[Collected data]
▬▬▬▬▬▬▬▬▬▬
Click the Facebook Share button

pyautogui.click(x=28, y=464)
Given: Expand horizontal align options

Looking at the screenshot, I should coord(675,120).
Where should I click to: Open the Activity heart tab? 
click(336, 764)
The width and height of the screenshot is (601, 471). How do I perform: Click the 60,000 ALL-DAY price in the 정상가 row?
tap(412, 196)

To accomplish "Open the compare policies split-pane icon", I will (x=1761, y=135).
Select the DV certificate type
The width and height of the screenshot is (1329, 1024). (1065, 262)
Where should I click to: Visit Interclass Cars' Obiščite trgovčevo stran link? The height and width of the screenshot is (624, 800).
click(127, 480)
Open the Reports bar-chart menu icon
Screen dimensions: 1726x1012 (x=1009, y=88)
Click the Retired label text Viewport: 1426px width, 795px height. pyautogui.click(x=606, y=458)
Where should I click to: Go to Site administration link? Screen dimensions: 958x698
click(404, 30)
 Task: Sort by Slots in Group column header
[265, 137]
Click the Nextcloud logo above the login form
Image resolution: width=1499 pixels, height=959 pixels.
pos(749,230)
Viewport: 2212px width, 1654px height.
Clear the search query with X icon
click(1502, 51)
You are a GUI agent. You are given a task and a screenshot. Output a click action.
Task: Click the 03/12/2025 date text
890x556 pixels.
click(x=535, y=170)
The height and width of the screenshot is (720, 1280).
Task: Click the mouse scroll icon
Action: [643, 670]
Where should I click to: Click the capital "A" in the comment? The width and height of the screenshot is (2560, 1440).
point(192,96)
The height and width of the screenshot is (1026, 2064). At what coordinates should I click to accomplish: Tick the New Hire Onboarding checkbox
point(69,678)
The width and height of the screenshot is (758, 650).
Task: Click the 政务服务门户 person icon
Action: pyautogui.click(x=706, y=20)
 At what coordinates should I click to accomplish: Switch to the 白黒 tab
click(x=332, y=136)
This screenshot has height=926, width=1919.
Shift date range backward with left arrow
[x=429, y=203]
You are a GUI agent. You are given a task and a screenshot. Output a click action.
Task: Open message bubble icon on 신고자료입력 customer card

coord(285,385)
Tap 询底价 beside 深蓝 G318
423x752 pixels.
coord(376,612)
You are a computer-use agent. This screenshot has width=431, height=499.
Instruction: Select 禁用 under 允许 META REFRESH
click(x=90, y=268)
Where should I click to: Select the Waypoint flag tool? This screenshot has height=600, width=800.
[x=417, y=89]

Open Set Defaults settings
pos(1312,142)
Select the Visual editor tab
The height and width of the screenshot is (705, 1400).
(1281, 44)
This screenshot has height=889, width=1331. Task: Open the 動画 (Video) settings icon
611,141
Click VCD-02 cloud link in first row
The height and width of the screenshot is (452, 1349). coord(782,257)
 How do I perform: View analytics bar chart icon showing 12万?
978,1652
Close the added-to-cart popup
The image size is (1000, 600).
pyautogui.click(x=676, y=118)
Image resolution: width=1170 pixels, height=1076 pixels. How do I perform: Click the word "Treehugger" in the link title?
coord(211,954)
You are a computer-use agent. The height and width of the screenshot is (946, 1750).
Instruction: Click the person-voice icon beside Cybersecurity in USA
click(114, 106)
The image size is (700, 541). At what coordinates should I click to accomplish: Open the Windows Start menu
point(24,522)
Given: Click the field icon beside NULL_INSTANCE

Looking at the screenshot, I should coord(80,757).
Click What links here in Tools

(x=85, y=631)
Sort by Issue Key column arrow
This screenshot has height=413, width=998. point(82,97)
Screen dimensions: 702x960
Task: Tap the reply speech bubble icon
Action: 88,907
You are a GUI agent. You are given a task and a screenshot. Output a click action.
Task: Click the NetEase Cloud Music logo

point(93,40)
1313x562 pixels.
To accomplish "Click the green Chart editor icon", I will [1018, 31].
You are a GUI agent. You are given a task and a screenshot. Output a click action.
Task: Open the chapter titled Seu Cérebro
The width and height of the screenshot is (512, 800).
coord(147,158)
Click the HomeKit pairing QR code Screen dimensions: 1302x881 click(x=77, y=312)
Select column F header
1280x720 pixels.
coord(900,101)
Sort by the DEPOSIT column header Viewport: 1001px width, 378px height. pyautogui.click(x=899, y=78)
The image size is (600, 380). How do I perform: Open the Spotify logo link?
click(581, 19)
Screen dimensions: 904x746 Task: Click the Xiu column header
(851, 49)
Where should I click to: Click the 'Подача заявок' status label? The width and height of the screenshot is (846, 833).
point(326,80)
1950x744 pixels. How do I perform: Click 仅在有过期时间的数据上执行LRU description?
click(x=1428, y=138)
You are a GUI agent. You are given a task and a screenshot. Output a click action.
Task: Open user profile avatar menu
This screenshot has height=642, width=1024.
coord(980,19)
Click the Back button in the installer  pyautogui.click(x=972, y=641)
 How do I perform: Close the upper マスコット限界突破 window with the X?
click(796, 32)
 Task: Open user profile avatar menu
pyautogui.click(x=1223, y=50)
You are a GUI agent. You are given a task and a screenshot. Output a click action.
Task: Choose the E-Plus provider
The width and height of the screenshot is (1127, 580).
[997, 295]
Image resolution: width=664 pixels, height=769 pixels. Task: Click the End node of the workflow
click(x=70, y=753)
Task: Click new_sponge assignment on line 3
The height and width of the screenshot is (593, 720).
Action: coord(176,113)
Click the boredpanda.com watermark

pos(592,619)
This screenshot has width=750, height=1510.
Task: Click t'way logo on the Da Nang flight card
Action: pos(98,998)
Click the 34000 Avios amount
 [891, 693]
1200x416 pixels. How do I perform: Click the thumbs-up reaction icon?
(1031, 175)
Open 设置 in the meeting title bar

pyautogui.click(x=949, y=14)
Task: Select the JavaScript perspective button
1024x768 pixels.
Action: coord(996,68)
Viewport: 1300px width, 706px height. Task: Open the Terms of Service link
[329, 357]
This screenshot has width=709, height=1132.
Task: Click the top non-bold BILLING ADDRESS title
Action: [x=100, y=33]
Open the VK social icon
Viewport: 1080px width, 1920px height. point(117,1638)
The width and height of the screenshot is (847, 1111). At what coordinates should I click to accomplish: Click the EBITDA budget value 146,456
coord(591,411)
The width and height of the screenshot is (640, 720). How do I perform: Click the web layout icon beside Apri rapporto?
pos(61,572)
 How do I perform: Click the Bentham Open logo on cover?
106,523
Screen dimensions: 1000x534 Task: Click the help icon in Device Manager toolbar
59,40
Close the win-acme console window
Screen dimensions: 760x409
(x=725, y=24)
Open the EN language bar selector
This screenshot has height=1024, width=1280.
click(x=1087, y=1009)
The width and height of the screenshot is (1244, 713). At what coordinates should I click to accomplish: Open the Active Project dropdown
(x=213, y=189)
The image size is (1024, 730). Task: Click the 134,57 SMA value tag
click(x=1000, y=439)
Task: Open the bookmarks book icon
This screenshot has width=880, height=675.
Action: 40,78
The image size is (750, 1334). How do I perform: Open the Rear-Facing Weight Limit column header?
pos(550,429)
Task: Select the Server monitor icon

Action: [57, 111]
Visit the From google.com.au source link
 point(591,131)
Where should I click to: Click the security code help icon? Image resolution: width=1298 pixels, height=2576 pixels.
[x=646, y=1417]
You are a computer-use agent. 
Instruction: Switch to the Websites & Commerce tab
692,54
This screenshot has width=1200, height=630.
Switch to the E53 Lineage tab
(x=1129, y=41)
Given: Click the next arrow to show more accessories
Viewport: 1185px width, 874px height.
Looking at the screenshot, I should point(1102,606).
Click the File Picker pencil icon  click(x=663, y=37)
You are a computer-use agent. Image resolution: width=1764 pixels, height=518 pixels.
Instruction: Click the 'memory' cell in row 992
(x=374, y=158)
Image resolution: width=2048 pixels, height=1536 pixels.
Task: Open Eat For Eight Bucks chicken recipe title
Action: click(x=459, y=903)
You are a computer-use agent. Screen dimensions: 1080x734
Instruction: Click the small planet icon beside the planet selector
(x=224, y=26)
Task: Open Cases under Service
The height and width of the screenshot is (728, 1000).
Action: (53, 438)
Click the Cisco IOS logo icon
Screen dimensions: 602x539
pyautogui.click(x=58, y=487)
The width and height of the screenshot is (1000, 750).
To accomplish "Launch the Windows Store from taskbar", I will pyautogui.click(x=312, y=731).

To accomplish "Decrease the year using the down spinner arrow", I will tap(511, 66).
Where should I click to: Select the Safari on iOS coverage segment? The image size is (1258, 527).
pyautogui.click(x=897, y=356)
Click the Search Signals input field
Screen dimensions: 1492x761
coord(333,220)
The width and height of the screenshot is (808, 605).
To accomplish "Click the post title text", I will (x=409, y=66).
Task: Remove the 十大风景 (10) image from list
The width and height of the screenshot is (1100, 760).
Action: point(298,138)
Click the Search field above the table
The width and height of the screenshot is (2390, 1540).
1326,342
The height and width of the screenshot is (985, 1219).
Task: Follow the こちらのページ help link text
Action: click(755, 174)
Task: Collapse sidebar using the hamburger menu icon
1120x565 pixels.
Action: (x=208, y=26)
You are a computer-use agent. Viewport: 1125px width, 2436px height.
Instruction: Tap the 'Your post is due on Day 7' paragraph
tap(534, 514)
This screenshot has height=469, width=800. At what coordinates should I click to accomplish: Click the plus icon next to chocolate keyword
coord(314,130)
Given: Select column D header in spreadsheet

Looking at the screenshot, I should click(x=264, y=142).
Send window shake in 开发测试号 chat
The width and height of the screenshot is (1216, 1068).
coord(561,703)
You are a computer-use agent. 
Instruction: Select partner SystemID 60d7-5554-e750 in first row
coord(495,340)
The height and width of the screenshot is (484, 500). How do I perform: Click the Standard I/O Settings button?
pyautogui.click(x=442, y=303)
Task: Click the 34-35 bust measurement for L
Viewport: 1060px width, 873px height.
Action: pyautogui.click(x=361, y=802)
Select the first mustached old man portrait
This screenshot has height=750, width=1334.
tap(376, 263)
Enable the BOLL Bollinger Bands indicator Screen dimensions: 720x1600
▬▬▬▬▬▬▬▬▬▬
Aim of the exercise: Across the entries, each line containing the word "will" is to be counted once; the total alone is to be given.

Solution: 5